4. Create action plans and set milestones
Each objective can then be developed into an action plan, with a specific person allocated responsibility for each task. The action plan should include milestones that state when certain actions should be accomplished. Referring to the example used before, milestones for the implementation of an intrusion detection tool could include the acquisition date, installation date, testing date, and date on which it will be fully operational.

5. Use metrics to measure progress
Metrics are used to measure whether goals and objectives have been achieved successfully. It provides management with the information necessary to make decisions, and aids in holding stakeholders accountable. Metrics can range from impact measures (such as return on investment), to effectiveness and efficiency measures (such as the number of system-level controls that are implemented). It is important that the metrics used by the organization are specific to the nature of its goals and objectives.

6. Make improvements
Management should regularly check on the progress made on the achievement of objectives, as there is no purpose in compiling a strategy if it is not implemented. Mechanisms should be in place to improve metrics that are not being met. This might require updates to the action plans, or the allocation of more resources to meet the objectives. Regular feedback should be given to relevant stakeholders on the progress made. Lastly, the risk mitigation strategy should be reviewed and updated on a regular basis to ensure that it remains current and relevant to the organization’s operations.

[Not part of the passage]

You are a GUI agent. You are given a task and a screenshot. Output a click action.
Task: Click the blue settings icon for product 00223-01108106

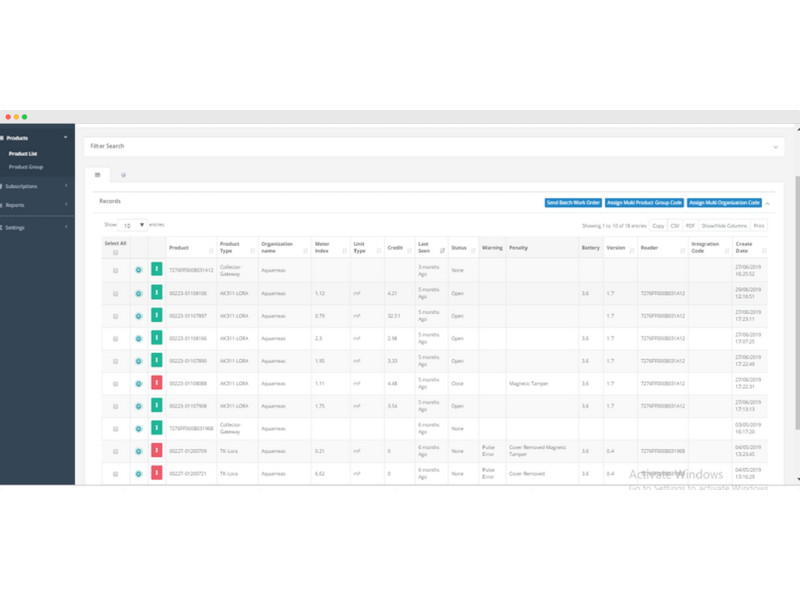[138, 293]
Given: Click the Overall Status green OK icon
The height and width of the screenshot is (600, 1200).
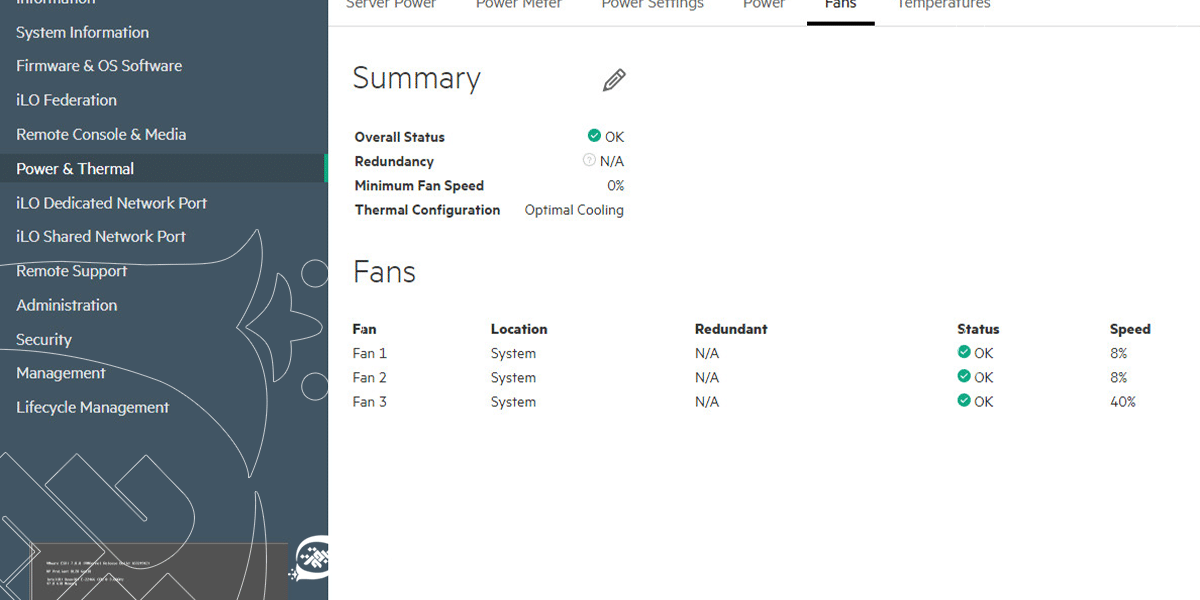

Challenges when implementing a Strategy

Depending on the requirements of an organization’s strategy, leaders may face several pitfalls during implementation. Management should be aware of the challenges associated with implementation, including the following:

  • Compliance: Ensure that the strategy complies with the legal and regulatory requirements of the country in which the organization operates. It’s important to keep in mind, however, that laws and regulations change, particularly as the business landscape evolves. The strategy should change accordingly, if necessary.
  • Collaboration: Collaboration between different departments within an organization is often required when implementing a strategy. Roles and responsibilities must be allocated to each task, and a common methodology should be established. The completion of tasks across departments should be tracked, especially if one department’s tasks are dependent on the completion of another department’s tasks. The interdepartmental nature of an enterprise wide strategy might also result in tension between the different managers when it comes to the allocation of resources and the timeframes allocated to tasks. Keep in mind the leadership and governance structures provide principles on ensuring the holistic integration of a company’s culture.
  • Allocating financial resources: It might be difficult to obtain the necessary financial resources to implement the plan successfully, as there are usually competing needs within an organization.
  • Allocating human resources:  The implementation of some of the goals included in the strategy might require skills and expertise that the organization does not have. This will require the recruitment of additional human resources, which will have operational and financial implications.
  • Appropriate metrics: There might be differences in opinion as to which metrics should be used to measure the successful implementation of the plan. 
  • Adaptability:  The business landscape is constantly changing, and new threats regularly arise. Therefore, strategies should be agile and reviewed on a regular basis, as some of the strategic goals might have to be updated.

Due to the complexities involved in the implementation of an enterprise wide strategy, an organization should appoint a leader who is responsible for the development and implementation of the strategy. This person should have the necessary skills and expertise to address the challenges that arise, and should have the authority to ensure that the strategy becomes a practical reality instead of just a paper exercise.